**TASKS TO COMPLETE**
1. According to the EntitySet documentation, which error is raised when an order that is not bound to a customer is inserted into the base collection of Orders?
2. List every attribute that the EntitySet documentation shows with a default of None.

**DOCUMENT EXCERPT**
%%

Represents an EntitySet in the metadata model.

name = None

the declared name of the entity set

entityTypeName = None

the name of the entity type of this set’s elements

entityType = None

the EntityType of this set’s elements

keys = None

a list of the names of this entity set’s keys in their declared order

navigation = None

a mapping from navigation property names to AssociationSetEnd instances

linkEnds = None

A mapping from AssociationSetEnd instances that reference this entity set to navigation property names (or None if this end of the association is not bound to a named navigation property)

unboundPrincipal = None

An AssociationSetEnd that represents our end of an association with an unbound principal or None if all principals are bound.

What does that mean? It means that there is an association set bound to us where the other role has a multiplicity of 1 (required) but our entity type does not have a navigation property bound to the association. As a result, our entities can only be created by a deep insert from the principal (the entity set at the other end of the association).

Clear as mud? An example may help. Suppose that each Order entity must have an associated Customer but (perhaps perversely) there is no navigation link from Order to Customer, only from Customer to Order. Attempting to create an Order in the base collection of Orders will always fail:

with Orders.OpenCollection() as collection:
    order=collection.new_entity()
    # set order fields here
    collection.insert_entity(order)
    # raises ConstraintError as order is not bound to a customer

Instead, you have to create new orders from a Customer entity:

with Customers.OpenCollection() as collectionCustomers:
    # get the existing customer
    customer=collectionCustomers['ALFKI']
    with customer['Orders'].OpenCollection() as collectionOrders:
        # create a new order
        order=collectionOrders.new_entity()
        # ... set order details here
        collectionOrders.insert_entity(order)

%%

**SUPPLIED DATA**
%%

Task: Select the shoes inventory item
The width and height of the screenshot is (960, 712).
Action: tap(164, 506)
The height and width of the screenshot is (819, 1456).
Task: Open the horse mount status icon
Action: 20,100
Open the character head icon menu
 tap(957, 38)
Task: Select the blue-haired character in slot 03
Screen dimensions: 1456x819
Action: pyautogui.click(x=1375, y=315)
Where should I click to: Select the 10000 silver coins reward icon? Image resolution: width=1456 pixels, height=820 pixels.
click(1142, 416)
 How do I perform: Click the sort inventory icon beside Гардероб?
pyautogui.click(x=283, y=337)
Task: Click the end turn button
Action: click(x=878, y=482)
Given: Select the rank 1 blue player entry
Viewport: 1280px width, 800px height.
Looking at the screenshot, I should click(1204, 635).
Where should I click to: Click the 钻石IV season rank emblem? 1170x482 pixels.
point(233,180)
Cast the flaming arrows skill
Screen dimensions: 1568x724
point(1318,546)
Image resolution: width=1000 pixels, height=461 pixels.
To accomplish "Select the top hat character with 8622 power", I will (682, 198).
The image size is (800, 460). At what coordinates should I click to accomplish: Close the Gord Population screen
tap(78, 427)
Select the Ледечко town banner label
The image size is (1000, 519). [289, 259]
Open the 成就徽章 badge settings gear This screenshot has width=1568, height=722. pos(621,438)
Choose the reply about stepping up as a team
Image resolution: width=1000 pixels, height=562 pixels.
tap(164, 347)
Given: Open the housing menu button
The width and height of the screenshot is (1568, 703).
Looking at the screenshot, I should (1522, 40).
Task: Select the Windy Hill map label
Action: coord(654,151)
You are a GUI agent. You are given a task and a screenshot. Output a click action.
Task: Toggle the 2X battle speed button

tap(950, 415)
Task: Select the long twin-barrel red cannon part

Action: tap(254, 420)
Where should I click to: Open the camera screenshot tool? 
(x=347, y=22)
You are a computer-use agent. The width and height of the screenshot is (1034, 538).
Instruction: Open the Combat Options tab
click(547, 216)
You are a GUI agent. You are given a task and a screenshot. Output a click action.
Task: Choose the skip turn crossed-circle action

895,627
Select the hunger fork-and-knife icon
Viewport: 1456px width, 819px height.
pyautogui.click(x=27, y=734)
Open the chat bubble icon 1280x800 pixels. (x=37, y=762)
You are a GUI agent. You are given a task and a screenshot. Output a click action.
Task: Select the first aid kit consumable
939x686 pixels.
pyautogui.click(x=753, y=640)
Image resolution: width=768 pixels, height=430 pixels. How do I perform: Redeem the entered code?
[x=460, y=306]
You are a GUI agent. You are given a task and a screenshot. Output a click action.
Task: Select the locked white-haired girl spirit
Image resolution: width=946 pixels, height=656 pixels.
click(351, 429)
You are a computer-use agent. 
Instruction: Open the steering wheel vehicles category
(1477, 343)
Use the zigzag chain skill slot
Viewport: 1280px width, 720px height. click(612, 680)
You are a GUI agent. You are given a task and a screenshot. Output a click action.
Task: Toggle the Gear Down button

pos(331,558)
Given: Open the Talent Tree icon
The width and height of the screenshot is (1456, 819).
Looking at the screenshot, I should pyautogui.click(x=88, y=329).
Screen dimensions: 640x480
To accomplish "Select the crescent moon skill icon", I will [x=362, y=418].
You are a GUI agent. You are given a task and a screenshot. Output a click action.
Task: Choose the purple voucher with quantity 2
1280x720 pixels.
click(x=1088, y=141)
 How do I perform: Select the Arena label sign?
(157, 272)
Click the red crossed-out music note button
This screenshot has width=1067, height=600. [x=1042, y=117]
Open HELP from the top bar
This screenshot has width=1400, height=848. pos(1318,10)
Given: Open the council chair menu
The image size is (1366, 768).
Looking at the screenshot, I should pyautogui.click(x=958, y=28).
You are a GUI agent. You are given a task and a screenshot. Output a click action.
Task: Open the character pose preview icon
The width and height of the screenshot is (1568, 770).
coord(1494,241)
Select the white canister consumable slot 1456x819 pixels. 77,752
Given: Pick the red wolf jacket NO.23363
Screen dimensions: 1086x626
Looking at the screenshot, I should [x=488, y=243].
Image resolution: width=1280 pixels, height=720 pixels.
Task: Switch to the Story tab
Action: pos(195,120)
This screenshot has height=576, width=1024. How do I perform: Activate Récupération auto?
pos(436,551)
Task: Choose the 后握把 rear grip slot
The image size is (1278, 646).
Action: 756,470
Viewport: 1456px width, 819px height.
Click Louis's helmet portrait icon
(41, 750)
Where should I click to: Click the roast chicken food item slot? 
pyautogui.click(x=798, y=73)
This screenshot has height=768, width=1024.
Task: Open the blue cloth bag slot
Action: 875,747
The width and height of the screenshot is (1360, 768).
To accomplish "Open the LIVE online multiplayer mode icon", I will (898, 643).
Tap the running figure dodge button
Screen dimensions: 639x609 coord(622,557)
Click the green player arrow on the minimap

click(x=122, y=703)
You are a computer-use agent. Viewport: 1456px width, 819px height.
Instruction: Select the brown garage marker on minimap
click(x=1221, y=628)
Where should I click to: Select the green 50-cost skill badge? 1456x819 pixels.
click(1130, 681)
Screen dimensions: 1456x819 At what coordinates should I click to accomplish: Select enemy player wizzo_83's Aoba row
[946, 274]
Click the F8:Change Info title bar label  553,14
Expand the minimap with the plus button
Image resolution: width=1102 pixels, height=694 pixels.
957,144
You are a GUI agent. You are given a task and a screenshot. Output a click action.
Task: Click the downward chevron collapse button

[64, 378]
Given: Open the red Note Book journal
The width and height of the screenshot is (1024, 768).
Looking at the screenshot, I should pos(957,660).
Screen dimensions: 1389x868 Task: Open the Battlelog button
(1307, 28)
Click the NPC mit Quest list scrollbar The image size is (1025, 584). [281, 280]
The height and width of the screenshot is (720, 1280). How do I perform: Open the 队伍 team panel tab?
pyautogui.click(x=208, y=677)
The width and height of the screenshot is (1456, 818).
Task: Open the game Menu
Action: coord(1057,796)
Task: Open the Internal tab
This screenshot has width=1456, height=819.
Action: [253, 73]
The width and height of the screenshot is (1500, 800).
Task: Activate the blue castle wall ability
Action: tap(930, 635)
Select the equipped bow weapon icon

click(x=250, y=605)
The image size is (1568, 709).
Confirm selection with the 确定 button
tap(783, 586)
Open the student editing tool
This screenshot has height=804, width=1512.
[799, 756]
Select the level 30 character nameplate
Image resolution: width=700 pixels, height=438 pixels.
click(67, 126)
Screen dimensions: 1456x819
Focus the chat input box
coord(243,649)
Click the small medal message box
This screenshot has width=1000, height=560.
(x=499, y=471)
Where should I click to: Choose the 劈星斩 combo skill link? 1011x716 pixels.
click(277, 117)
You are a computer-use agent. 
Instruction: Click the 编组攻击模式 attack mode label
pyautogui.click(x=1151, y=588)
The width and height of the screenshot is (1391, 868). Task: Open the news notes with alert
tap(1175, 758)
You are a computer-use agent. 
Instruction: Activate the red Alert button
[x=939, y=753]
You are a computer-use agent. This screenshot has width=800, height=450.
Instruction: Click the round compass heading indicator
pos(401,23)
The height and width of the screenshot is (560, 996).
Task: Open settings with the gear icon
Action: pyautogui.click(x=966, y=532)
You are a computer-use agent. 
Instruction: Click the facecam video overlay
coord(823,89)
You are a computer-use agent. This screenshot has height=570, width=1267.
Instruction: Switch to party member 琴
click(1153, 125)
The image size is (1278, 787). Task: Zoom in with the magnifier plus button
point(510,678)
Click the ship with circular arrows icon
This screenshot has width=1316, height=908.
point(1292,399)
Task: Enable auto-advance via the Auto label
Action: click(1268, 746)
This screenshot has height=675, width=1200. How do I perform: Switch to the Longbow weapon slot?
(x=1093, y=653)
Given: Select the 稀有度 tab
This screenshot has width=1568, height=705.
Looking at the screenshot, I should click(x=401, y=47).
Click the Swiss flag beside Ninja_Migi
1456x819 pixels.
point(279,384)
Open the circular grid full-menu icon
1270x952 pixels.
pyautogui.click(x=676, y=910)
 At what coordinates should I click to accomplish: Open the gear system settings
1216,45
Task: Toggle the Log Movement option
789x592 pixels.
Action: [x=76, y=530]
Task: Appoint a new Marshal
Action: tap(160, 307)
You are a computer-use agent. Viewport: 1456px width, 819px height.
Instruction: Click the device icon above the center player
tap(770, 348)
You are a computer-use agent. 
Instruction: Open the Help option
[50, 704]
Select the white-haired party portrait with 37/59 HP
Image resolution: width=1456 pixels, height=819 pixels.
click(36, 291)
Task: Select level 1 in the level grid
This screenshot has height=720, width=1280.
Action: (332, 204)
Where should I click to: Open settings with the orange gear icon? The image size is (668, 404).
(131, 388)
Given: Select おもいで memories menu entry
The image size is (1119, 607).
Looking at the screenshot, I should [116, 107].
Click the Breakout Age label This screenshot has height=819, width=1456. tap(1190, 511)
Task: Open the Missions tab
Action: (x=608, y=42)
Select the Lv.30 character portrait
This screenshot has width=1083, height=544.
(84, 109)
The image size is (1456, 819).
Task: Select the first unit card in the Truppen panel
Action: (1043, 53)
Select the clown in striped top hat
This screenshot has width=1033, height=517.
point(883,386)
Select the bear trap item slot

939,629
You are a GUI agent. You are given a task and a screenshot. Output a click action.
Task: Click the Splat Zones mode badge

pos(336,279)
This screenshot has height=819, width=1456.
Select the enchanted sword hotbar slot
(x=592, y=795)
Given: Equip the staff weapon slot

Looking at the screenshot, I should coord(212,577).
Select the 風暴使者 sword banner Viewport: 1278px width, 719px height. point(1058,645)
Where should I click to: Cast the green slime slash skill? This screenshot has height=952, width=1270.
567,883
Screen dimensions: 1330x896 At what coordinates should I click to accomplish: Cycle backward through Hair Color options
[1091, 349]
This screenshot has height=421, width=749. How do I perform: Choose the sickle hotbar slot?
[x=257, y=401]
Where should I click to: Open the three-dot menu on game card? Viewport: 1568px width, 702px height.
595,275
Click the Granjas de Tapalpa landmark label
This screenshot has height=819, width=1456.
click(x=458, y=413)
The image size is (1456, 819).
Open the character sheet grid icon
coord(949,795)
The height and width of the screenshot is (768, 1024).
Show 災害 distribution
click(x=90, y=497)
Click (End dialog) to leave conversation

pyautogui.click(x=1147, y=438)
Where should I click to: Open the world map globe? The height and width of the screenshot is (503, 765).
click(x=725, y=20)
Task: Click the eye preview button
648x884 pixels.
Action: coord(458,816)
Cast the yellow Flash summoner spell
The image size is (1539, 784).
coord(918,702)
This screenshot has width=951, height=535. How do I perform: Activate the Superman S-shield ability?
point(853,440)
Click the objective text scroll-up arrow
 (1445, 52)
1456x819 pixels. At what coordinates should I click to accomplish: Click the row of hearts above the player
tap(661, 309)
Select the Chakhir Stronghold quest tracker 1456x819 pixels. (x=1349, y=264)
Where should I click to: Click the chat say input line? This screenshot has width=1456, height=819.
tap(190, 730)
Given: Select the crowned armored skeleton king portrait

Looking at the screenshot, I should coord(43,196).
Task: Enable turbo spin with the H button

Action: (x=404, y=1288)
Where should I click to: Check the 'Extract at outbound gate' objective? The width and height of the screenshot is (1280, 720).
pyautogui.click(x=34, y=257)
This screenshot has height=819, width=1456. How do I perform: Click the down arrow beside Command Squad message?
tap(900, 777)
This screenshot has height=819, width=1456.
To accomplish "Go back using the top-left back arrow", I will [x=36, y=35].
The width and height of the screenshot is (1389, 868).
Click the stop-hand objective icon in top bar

%%

**RESPONSES TO THE TASKS**
1. ConstraintError

2. name, entityTypeName, entityType, keys, navigation, linkEnds, unboundPrincipal